DOCUMENT SECTION →

___

The Massachusetts Supreme Judicial Court (SJC) recently held that the terms of an employee handbook created a contract requiring the employer, the Massachusetts Turnpike Authority (MTA), to pay the benefits it promised as part of an incentive program.

In LeMaitre v. Massachusetts Turnpike Authority,1 the plaintiff sued, seeking payment for sick time accrued but not used over the course of his 27 years of employment with the MTA. At issue was an incentive program described in the MTA's employee handbook and more specifically detailed and updated in its personnel policy and procedure bulletins. Designed to encourage employees to use their sick-leave credit only when absolutely necessary, and to reward employees who had unusually good attendance records, employees could earn cash and other benefits upon retirement, based on a percentage of accrued, unused sick leave. The payout percentages were revised from time to time and, in 1996, the benefits payable under the program were substantially reduced. The plaintiff retired in 2002 and received benefits calculated in accordance with the incentive program in effect at that time.

___

LISTED ENTRIES →
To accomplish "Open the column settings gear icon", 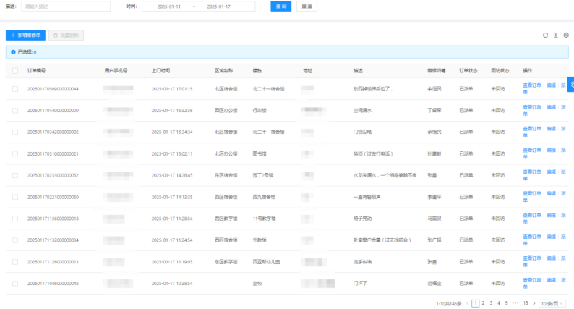I will pos(566,35).
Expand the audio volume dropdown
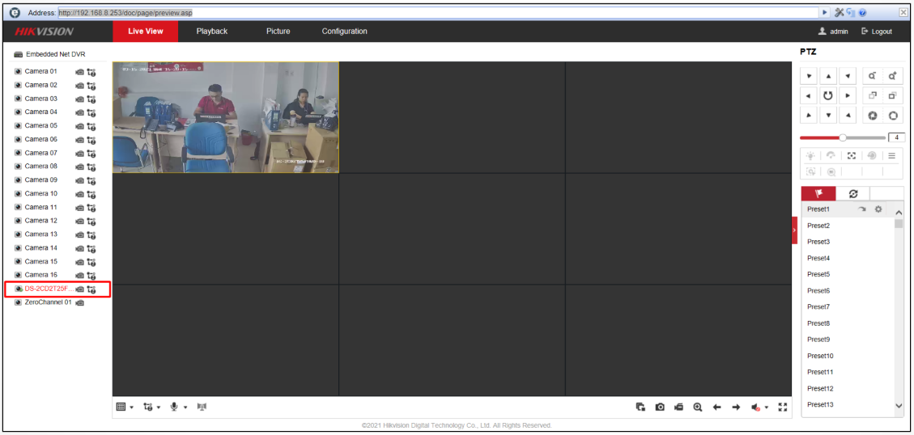This screenshot has height=435, width=914. tap(767, 408)
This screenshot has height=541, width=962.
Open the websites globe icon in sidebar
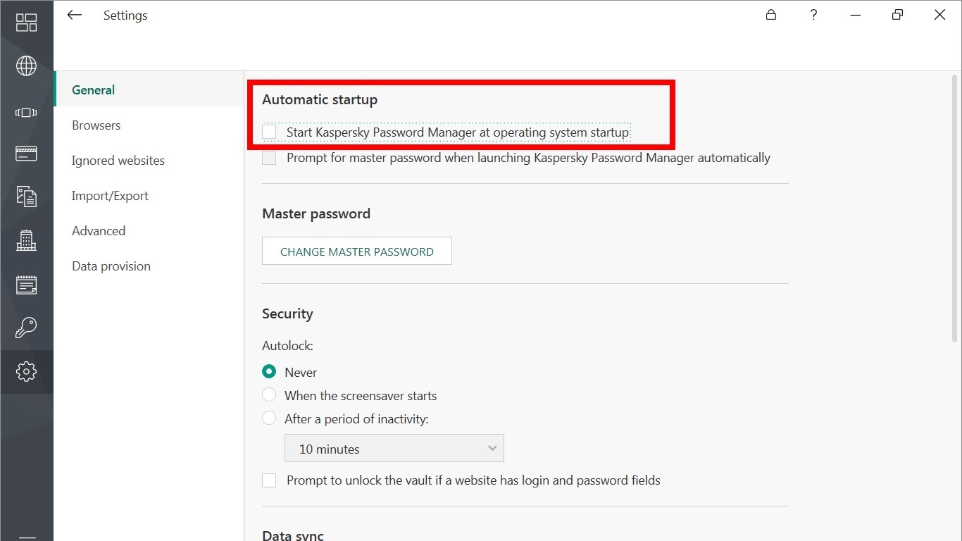click(26, 66)
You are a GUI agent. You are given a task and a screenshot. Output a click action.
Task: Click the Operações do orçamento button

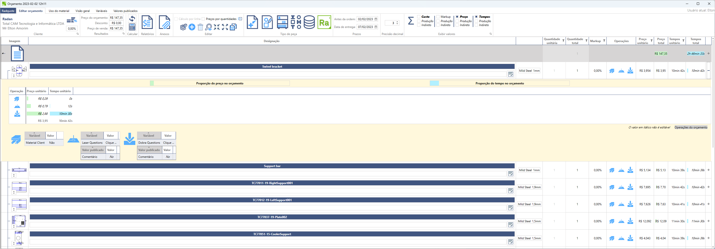pyautogui.click(x=691, y=127)
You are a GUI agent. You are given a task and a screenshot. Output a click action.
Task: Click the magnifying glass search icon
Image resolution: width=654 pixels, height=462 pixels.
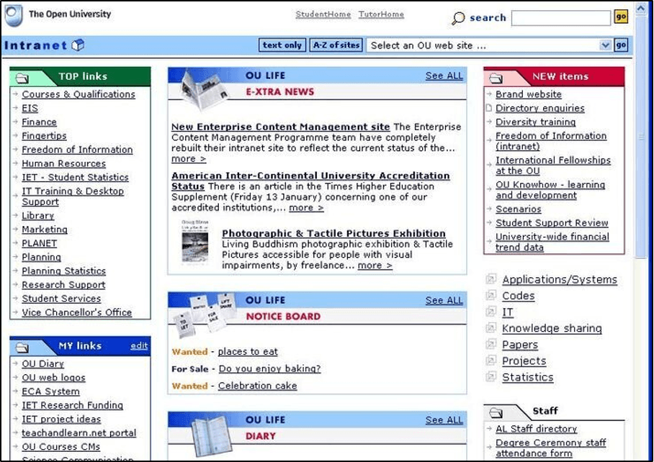(458, 19)
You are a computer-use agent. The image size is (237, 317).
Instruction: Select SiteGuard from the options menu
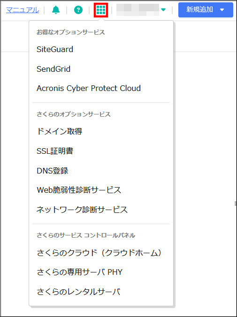[54, 49]
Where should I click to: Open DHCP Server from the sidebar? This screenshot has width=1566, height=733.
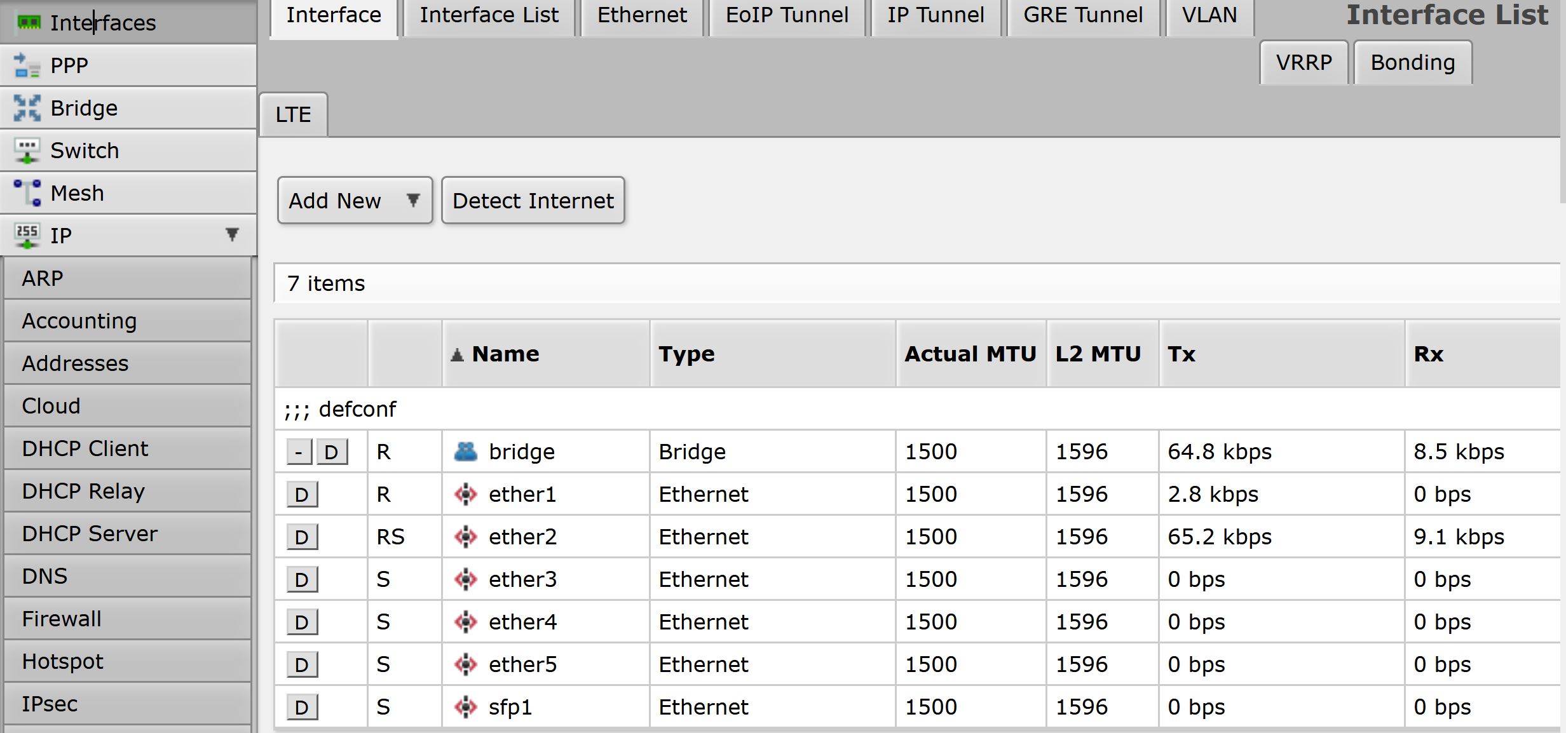point(89,533)
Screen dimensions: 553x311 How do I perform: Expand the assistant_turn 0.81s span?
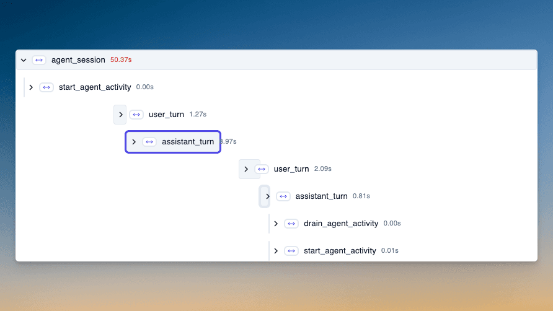click(267, 196)
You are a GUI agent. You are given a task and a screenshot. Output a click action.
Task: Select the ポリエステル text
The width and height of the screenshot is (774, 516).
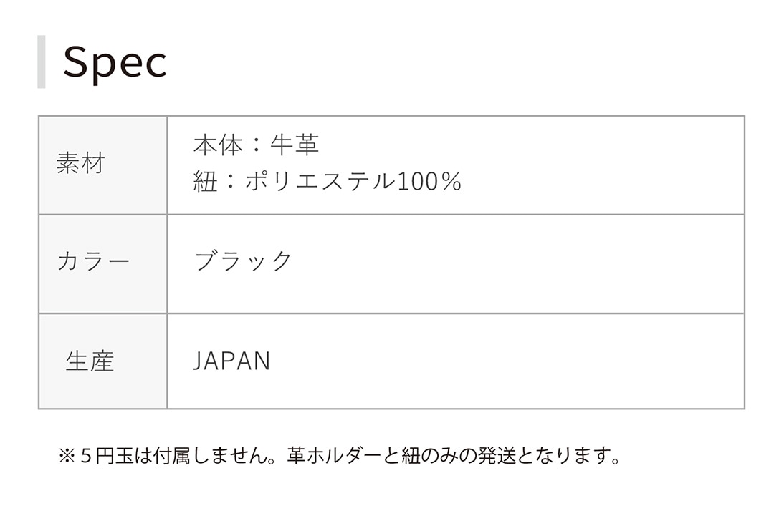[x=320, y=182]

___

TASKS TO CARRY OUT →
A: Print everything from "In LeMaitre v." down to "at that time." in the LeMaitre case summary.
B: Answer these questions from the LeMaitre case summary:
(i) For how many years was the plaintiff employed by the MTA?
(ii) In what year were the benefits payable under the incentive program substantially reduced?
(iii) In what year did the plaintiff retire?
C: Go on with the LeMaitre case summary, picking up after its final sentence.
The rows are separate material and have no connection to the LeMaitre case summary.

TASK ANSWERS →
A:
In LeMaitre v. Massachusetts Turnpike Authority,1 the plaintiff sued, seeking payment for sick time accrued but not used over the course of his 27 years of employment with the MTA. At issue was an incentive program described in the MTA's employee handbook and more specifically detailed and updated in its personnel policy and procedure bulletins. Designed to encourage employees to use their sick-leave credit only when absolutely necessary, and to reward employees who had unusually good attendance records, employees could earn cash and other benefits upon retirement, based on a percentage of accrued, unused sick leave. The payout percentages were revised from time to time and, in 1996, the benefits payable under the program were substantially reduced. The plaintiff retired in 2002 and received benefits calculated in accordance with the incentive program in effect at that time.

B:
(i) 27 years
(ii) 1996
(iii) 2002

C:
The plaintiff sued for breach of contract, claiming that he was entitled to payment at the rate in effect at the time the unused sick time accrued. The Superior Court granted the plaintiff summary judgment, awarding him the value of the program benefits applicable to each of the time periods during which he accrued the unused sick days. The Appeals Court affirmed summary judgment, finding that the MTA handbook was a contract for payment of accrued benefits. The Appeals Court further stated that if the MTA wanted to prevent the handbook from being construed as a contract, it should have included a clear statement that the handbook was not intended to bind it or to promise any specific benefit.

The SJC agreed with the Appeals Court, finding that the program was a contract promising the payment of certain benefits in exchange for continued employment and services rendered while the provisions of the program were in effect.

This holding is consistent with other recent case law in Massachusetts extending liability to employers for employment policies contained in handbooks. For instance, in Ferguson v. Host International, Inc.,2 an employee was able to make out a breach of contract claim for the company's failure to follow a progressive discipline policy. The handbook in that case also did not contain a disclaimer of contract obligations.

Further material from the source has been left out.